* EXERCISE *
From the entries below, write out exactly the lines between the line holding "Given: Filter by Text Generation tag" and the line holding "Task: Clear formatting with the brush icon", inclusive, excluding any pictures.

* SUPPLIED DATA *
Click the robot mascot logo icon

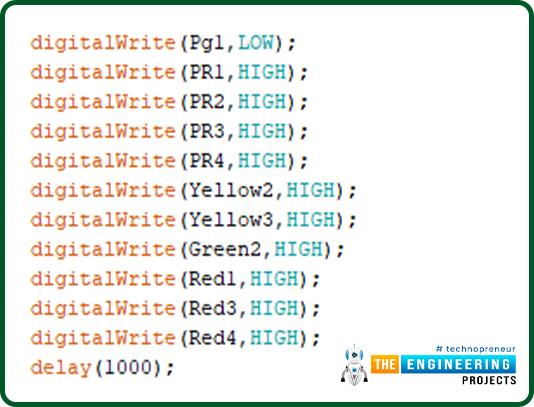point(354,365)
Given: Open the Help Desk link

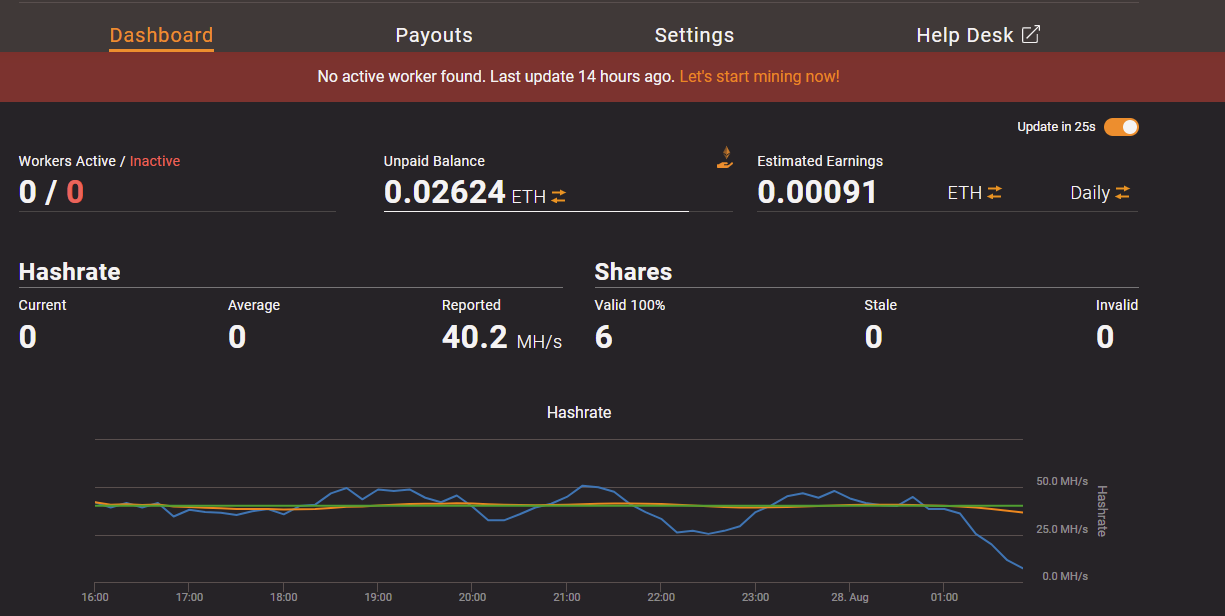Looking at the screenshot, I should pos(964,35).
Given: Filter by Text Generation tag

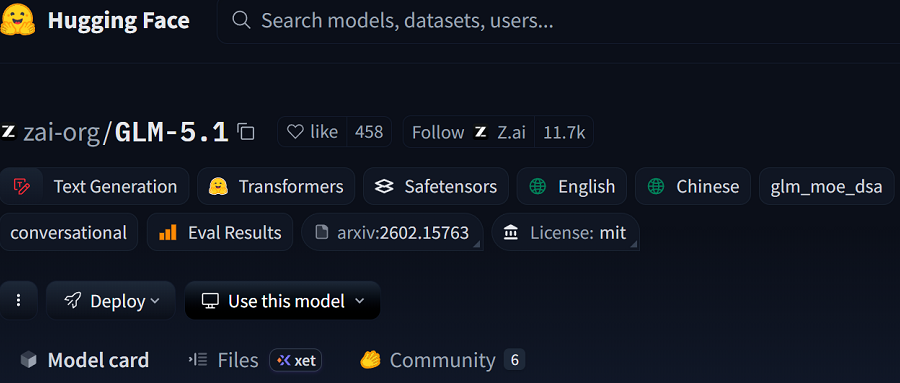Looking at the screenshot, I should point(95,186).
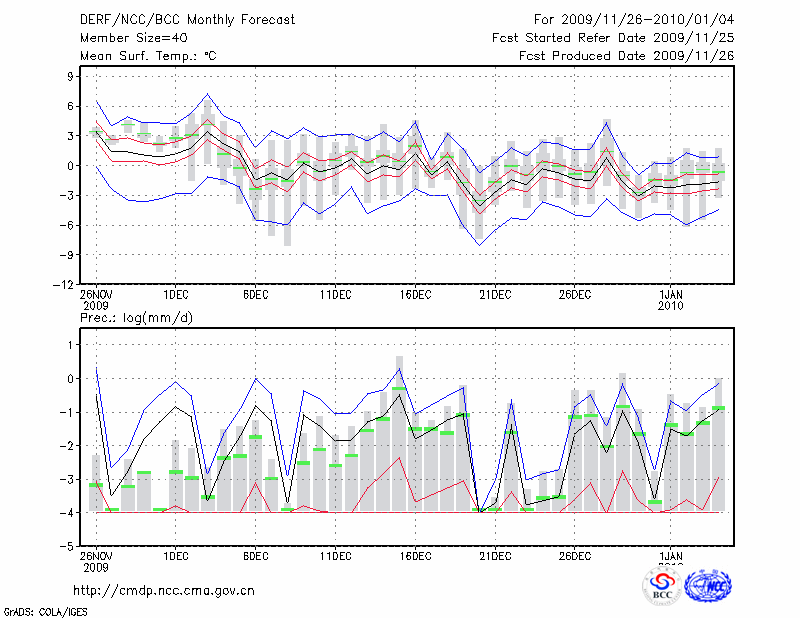Click 26NOV 2009 tick below precipitation chart
Screen dimensions: 800x618
coord(96,561)
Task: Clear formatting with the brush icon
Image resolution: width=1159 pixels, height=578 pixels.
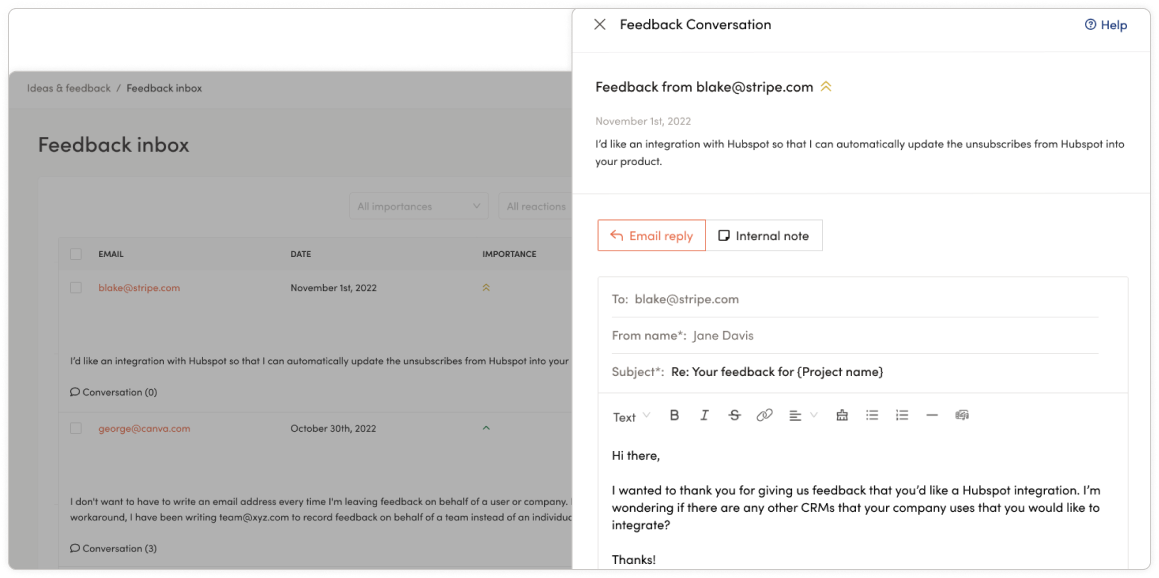Action: coord(841,416)
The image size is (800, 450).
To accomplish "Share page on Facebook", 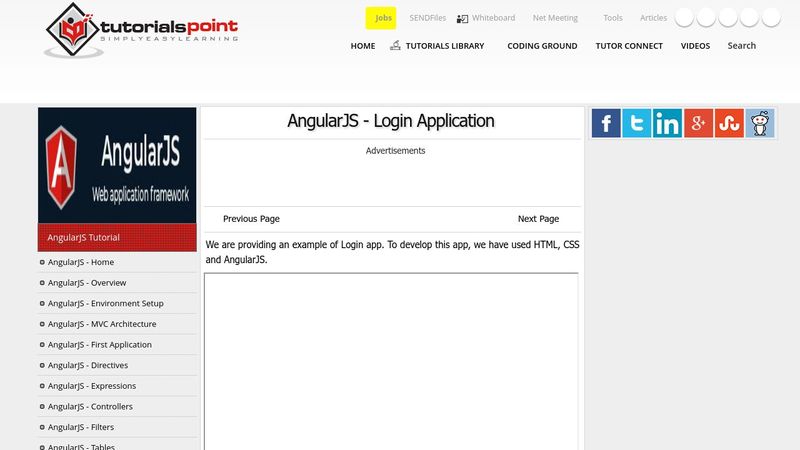I will pyautogui.click(x=606, y=123).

* SOLUTION FOR THIS PROBLEM *
Given: Filter by Text Generation tag

Looking at the screenshot, I should point(95,186).
Click 26NOV 2009 tick below precipitation chart
Screen dimensions: 800x618
coord(96,561)
Task: Clear formatting with the brush icon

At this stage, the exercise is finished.